His eyes lit up as I spoke. I could see this, because he raised his bushy eyebrows. He had eyes, at least.

He spoke to me in Vallandska, his language. “Avez vos tasté le vin de Bordele?”

“Oh! Yes… yes.” I said, nodding wisely with a broad, confident smile. Gunne looked between us, wondering what was said.

Asotall’s moustache frowned. “Your accent is good, so I wondered if you spoke my tongue.” So he does have a tongue?

“What’s that?” He pointed to the piton, which I was carving at again.

“Oh, just something I carved in a spare moment.” I held up the piton to Stonebear. “Instead of wasting time reclaiming this... why don’t we just make new ones?”

Stonebear picked up the piton, examining it. “How long did it take you…?”

“Five minutes, perhaps? I could make a bunch with idle time, if left to my devices.” Imagine what mischief I could get up to with more free time.

He weighed it in his hand, then measured it carefully against his thumb. “We have to reclaim them anyway, or the cursed álfar might find them.”

“We could just saw them off, so they’re flush with the bark.”
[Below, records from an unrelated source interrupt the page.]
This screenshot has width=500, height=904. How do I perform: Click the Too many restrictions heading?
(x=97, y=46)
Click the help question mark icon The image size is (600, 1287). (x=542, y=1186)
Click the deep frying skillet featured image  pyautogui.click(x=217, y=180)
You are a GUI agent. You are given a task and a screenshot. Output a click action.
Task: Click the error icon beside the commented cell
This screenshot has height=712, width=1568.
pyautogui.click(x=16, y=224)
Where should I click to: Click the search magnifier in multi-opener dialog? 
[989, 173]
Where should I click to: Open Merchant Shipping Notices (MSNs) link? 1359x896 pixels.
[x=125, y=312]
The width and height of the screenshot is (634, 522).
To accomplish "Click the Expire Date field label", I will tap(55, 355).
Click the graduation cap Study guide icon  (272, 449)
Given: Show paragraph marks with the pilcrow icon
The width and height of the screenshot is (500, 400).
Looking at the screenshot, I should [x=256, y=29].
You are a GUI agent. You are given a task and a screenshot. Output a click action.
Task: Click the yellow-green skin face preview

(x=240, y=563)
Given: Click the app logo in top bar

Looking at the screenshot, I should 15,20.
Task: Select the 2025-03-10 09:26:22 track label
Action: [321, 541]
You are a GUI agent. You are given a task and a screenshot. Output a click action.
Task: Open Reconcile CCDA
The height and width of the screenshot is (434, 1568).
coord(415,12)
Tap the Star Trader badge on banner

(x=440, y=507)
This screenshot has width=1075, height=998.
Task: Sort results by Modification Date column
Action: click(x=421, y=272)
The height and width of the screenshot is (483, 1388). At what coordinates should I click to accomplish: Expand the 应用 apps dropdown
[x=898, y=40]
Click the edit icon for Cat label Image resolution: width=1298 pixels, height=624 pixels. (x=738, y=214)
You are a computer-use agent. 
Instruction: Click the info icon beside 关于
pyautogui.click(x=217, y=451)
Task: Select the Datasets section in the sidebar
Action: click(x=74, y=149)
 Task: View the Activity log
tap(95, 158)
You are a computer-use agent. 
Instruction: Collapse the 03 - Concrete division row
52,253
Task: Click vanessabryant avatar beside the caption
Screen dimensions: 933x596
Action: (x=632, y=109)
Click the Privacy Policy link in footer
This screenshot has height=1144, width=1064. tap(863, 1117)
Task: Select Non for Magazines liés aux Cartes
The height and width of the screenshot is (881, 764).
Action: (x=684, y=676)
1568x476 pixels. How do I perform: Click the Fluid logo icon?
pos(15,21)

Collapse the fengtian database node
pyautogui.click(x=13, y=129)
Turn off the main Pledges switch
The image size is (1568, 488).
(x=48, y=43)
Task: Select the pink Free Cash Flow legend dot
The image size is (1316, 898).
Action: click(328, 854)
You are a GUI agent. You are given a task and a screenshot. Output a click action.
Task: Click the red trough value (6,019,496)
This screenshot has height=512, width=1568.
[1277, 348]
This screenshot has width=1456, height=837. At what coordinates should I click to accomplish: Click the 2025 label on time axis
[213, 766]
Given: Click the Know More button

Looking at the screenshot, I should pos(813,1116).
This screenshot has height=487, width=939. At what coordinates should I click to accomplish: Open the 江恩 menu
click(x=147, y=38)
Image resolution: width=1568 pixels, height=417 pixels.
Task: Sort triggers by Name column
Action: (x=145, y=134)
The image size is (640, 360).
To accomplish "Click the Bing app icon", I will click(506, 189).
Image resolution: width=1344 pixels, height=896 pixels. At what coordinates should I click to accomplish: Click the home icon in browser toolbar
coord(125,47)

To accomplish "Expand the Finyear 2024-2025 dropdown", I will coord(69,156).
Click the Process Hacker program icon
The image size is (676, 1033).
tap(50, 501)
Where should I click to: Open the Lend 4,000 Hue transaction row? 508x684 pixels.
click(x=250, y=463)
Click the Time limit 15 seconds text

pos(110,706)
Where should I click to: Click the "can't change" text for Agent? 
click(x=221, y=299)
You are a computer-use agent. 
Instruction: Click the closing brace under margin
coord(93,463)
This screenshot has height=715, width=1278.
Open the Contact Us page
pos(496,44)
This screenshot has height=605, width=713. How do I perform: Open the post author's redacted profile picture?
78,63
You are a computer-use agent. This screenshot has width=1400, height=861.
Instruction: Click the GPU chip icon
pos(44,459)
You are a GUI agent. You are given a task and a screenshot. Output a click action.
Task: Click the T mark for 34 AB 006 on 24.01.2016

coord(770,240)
He paused, becoming a wrinkled statue. “Did you make a living whittling pitons?”

“Anything to survive, in the upper reaches… but where’s Birger?”

Stonebear gave me back the piton, adding opium to his pipe in a hurry. “I sent that fífl ahead, to prepare the next leg.”

“By himself?”

“Can’t you count? By himself.”

“Would be a pity to leave that sour snake all alone. I’ll go up and assist him.”

“Stay here. I need you well rested. Birger will be fine—he likes hard work.”

“I’m rested enough as it is! I’ll put in as many pitons as you want if that dumb ox Njord is the one to pull them out.”

“Where do you get all this energy…?”

“Where did you lose all yours? The sun is shining and so is Crow. I’m not an old man yet.”

Stone bear glared at me… until his match burnt his fingers. “Fie!”

“That’s twice, now. You should stop doing that.”

“Go and help Birger! Get out of my beard for a while.”

“Will do! Thanks, Stonebear!”

Chipper as ever, I turned from a grumbling Stonebear… and thought about what to do with Birger.